Does Your Furniture Comply with the Facility Guidelines Institute Guidelines for Hospital Design and Construction, 2018?

It is a good question and one many hospitals are taking a closer look at as we remain in the throes of the coronavirus pandemic. The FGI guidelines is the most widely recognized guidance for planning, design, and construction. What they have to say about the furniture that should be used in hospitals matters. Many challenges result from the vast selection of furniture choices that designers face when specifying projects and the cost associated with this investment. The FGI guidelines for furniture in hospitals and other medical facilities is simple. Furniture here should have no joints, no seams and no surface crevices.

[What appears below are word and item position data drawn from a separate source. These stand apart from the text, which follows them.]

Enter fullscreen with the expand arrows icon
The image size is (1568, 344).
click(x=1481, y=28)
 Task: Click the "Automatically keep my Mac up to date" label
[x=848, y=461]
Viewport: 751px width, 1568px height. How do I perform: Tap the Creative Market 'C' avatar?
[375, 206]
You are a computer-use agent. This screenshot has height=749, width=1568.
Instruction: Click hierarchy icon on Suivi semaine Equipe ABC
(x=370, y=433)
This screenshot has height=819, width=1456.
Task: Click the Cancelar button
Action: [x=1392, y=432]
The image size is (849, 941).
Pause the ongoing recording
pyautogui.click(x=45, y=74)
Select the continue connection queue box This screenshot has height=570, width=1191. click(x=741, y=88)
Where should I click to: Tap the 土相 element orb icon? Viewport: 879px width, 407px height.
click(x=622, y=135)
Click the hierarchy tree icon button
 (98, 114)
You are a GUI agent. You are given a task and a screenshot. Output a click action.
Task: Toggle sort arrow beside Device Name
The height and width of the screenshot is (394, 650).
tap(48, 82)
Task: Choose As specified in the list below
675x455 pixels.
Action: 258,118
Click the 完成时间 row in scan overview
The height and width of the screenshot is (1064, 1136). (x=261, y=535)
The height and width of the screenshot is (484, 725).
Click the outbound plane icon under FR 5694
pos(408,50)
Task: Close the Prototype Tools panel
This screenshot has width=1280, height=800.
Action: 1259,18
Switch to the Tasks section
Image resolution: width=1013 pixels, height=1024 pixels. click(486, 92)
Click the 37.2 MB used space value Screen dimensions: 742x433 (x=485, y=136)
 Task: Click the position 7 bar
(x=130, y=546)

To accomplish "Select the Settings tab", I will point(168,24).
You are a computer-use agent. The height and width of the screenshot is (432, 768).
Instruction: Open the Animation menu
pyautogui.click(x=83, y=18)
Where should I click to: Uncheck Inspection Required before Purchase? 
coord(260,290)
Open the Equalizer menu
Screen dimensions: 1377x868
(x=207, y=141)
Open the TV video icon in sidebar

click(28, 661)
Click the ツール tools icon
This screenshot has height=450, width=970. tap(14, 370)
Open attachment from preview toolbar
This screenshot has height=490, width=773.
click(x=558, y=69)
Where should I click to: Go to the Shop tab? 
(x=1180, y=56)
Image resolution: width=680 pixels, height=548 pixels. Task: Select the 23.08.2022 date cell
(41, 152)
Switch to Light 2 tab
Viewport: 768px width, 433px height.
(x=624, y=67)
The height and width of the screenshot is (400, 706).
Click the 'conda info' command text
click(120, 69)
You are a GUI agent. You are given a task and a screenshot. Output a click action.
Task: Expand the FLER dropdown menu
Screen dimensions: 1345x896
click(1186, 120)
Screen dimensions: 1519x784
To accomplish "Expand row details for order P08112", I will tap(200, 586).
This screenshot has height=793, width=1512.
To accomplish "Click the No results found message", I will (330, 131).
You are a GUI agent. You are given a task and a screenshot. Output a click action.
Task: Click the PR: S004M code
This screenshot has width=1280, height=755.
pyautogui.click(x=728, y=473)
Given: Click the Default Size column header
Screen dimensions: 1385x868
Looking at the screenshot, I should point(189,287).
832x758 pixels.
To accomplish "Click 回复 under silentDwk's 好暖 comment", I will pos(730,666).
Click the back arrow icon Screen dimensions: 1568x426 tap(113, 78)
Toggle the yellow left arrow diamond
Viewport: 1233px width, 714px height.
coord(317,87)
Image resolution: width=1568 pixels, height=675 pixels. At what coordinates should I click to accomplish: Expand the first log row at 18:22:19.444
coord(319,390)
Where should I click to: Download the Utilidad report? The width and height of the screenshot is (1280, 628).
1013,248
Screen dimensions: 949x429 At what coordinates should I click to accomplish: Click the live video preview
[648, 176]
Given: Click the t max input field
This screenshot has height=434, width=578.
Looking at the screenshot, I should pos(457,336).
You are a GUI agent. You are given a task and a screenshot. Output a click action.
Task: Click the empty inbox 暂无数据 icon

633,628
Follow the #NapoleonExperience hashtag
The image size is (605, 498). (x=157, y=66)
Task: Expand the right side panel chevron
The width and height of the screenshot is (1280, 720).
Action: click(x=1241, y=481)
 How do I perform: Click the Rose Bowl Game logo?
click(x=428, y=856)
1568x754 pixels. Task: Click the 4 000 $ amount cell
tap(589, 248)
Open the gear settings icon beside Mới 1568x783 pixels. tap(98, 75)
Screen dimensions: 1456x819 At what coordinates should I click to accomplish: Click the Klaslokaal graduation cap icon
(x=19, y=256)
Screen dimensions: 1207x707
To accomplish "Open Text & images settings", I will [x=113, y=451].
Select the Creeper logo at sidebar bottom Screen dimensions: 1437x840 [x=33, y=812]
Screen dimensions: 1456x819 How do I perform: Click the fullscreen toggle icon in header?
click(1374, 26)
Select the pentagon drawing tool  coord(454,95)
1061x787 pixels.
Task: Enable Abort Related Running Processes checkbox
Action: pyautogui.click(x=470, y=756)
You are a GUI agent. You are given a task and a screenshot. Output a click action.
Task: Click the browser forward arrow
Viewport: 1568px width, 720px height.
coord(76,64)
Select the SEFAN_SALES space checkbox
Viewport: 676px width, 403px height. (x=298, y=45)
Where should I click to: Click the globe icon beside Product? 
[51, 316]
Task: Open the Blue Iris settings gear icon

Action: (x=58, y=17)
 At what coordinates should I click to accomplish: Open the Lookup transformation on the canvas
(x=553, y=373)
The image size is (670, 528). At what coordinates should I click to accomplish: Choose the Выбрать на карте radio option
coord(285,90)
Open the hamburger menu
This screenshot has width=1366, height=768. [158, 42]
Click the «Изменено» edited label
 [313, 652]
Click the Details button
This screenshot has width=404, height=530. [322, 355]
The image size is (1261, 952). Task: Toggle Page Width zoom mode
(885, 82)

Seems pointless to have furniture with seams – they do not comply

Wood chair manufacturers needed to add a non-porous material by way of polyurethane or solid surface arm caps. Metal chair manufacturers choose to add polyurethane or solid surface arm caps. When these new materials are added, they create seams and surface joints. The arms on a typical Kwalu guest chair are made from one piece of Kwalu material, are seamless and have no surface joints.

If it can’t be cleaned it does not belong – it does not comply

 It is important high touch healthcare furniture, the tables and seating, stands up to quick and intense cleaning – bleach cleaning. Chairs with wooden arms and legs are porous and may harbor bacteria, viruses, and other pathogens. Those pathogens reveal themselves and grow once the wood protective coating begins to break down and disappear after repeated cleaning and disinfection. Kwalu frames are bleach cleanable and do not break down – ever.